**Work item**
All of the data should be restated word for word.

**Source material**
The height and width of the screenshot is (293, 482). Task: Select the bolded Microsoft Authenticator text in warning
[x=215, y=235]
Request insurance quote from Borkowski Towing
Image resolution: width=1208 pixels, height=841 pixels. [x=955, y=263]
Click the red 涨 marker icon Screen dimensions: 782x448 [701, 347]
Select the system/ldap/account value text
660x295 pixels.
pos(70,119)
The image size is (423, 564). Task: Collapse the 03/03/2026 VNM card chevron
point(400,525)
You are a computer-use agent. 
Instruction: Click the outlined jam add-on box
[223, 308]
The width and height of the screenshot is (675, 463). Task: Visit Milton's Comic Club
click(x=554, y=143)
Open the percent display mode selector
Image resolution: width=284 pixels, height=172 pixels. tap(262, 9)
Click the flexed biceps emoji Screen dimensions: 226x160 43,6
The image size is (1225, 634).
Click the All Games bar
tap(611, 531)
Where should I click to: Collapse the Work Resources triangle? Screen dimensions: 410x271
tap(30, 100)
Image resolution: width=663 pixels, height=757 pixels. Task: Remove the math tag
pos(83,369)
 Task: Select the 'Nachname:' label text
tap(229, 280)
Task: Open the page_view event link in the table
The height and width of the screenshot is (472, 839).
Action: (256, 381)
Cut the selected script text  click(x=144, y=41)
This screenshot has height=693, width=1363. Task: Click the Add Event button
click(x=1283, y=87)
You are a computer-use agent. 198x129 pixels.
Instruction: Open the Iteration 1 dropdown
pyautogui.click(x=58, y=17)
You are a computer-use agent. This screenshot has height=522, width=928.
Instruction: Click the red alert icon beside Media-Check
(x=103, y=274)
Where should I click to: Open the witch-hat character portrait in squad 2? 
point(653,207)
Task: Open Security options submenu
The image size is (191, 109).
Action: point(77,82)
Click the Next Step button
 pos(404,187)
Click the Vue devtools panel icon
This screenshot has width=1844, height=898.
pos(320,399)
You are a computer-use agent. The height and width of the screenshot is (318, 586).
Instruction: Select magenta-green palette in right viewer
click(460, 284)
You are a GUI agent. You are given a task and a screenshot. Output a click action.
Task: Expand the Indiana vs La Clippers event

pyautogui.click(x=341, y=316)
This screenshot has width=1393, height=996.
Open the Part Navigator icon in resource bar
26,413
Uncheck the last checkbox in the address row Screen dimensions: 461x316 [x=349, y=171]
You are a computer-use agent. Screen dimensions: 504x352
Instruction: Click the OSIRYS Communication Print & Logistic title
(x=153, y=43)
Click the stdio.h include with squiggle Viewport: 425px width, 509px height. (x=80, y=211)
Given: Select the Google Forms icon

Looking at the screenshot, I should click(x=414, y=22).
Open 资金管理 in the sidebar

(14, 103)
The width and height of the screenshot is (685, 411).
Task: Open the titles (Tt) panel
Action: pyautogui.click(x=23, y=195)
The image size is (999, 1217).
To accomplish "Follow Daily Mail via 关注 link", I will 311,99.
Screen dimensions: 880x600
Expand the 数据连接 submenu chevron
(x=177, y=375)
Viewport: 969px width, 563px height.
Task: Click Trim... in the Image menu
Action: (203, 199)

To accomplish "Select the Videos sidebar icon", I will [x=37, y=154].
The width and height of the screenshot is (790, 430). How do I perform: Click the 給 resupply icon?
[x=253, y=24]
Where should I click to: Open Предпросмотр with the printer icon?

**Reply**
The height and width of the screenshot is (293, 482). Task: Select the bolded Microsoft Authenticator text in warning
[x=215, y=235]
Request insurance quote from Borkowski Towing
Image resolution: width=1208 pixels, height=841 pixels. [x=955, y=263]
Click the red 涨 marker icon Screen dimensions: 782x448 [701, 347]
Select the system/ldap/account value text
660x295 pixels.
pos(70,119)
The image size is (423, 564). Task: Collapse the 03/03/2026 VNM card chevron
point(400,525)
You are a computer-use agent. 
Instruction: Click the outlined jam add-on box
[223, 308]
The width and height of the screenshot is (675, 463). Task: Visit Milton's Comic Club
click(x=554, y=143)
Open the percent display mode selector
Image resolution: width=284 pixels, height=172 pixels. tap(262, 9)
Click the flexed biceps emoji Screen dimensions: 226x160 43,6
The image size is (1225, 634).
Click the All Games bar
tap(611, 531)
Where should I click to: Collapse the Work Resources triangle? Screen dimensions: 410x271
tap(30, 100)
Image resolution: width=663 pixels, height=757 pixels. Task: Remove the math tag
pos(83,369)
 Task: Select the 'Nachname:' label text
tap(229, 280)
Task: Open the page_view event link in the table
The height and width of the screenshot is (472, 839).
Action: (256, 381)
Cut the selected script text  click(x=144, y=41)
This screenshot has height=693, width=1363. Task: Click the Add Event button
click(x=1283, y=87)
You are a computer-use agent. 198x129 pixels.
Instruction: Open the Iteration 1 dropdown
pyautogui.click(x=58, y=17)
You are a computer-use agent. This screenshot has height=522, width=928.
Instruction: Click the red alert icon beside Media-Check
(x=103, y=274)
Where should I click to: Open the witch-hat character portrait in squad 2? 
point(653,207)
Task: Open Security options submenu
The image size is (191, 109).
Action: point(77,82)
Click the Next Step button
 pos(404,187)
Click the Vue devtools panel icon
This screenshot has width=1844, height=898.
pos(320,399)
You are a computer-use agent. The height and width of the screenshot is (318, 586).
Instruction: Select magenta-green palette in right viewer
click(460, 284)
You are a GUI agent. You are given a task and a screenshot. Output a click action.
Task: Expand the Indiana vs La Clippers event

pyautogui.click(x=341, y=316)
This screenshot has width=1393, height=996.
Open the Part Navigator icon in resource bar
26,413
Uncheck the last checkbox in the address row Screen dimensions: 461x316 [x=349, y=171]
You are a computer-use agent. Screen dimensions: 504x352
Instruction: Click the OSIRYS Communication Print & Logistic title
(x=153, y=43)
Click the stdio.h include with squiggle Viewport: 425px width, 509px height. (x=80, y=211)
Given: Select the Google Forms icon

Looking at the screenshot, I should click(x=414, y=22).
Open 资金管理 in the sidebar

(14, 103)
The width and height of the screenshot is (685, 411).
Task: Open the titles (Tt) panel
Action: pyautogui.click(x=23, y=195)
The image size is (999, 1217).
To accomplish "Follow Daily Mail via 关注 link", I will 311,99.
Screen dimensions: 880x600
Expand the 数据连接 submenu chevron
(x=177, y=375)
Viewport: 969px width, 563px height.
Task: Click Trim... in the Image menu
Action: (203, 199)

To accomplish "Select the Videos sidebar icon", I will [x=37, y=154].
The width and height of the screenshot is (790, 430). How do I perform: Click the 給 resupply icon?
[x=253, y=24]
Where should I click to: Open Предпросмотр with the printer icon?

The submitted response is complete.